A. A career in academic medicine is important to me because I feel that I can make a positive impact of physicians in training. I also think that it is important to increase the diversity of the voices that are heard in academic medicine. I would advise those who are unsure how they can pursue a career in academic medicine to ask questions and find mentors that can guide them along the way.
Q. What do you to take care of yourself? How do you prioritize your needs both personally and professionally?

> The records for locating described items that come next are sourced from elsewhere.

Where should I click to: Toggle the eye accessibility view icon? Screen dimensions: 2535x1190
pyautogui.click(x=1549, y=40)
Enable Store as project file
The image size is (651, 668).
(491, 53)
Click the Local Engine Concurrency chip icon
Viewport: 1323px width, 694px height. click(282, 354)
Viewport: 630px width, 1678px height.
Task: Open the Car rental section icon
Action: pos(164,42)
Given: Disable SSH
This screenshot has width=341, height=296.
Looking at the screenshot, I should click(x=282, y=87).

A. I spend time with my family and friends, read, and travel as much as possible. I try to do small things every day to prioritize myself. For example, I do not do any work while I am eating. Sometimes this means that I have a 5- or 10-minute lunch, but during that time I give myself permission to relax and disconnect. I will sometimes do a quick 5-minute meditation during the day when I am feeling overwhelmed. It is brief but does me a world of good.
Q. What has been one of your challenges and how have you overcome it?
A. One of my biggest challenges has been dealing with impostor syndrome. I would love to say that I have overcome it completely, but I continue to work at it daily by pushing myself out of my comfort zones, contributing my ideas confidently, and not being afraid to make mistakes.
Q. What recommendations do you have for the next generation of physicians similar to you?
A. I would tell them what I have always told my daughter. Live by the Four Agreements: Don’t make assumptions, don’t take things personally, always do your best, and be impeccable with your word. I will add to that, don’t be afraid to take up space.
Q. What lessons would you share with your younger self?
A. I would reassure my younger self that she is smart, capable, and deserving of her achievements. I would tell her to be present and mindful of the current moment, and try to find joy every day. Also, keep working out consistently and lay off the chocolate!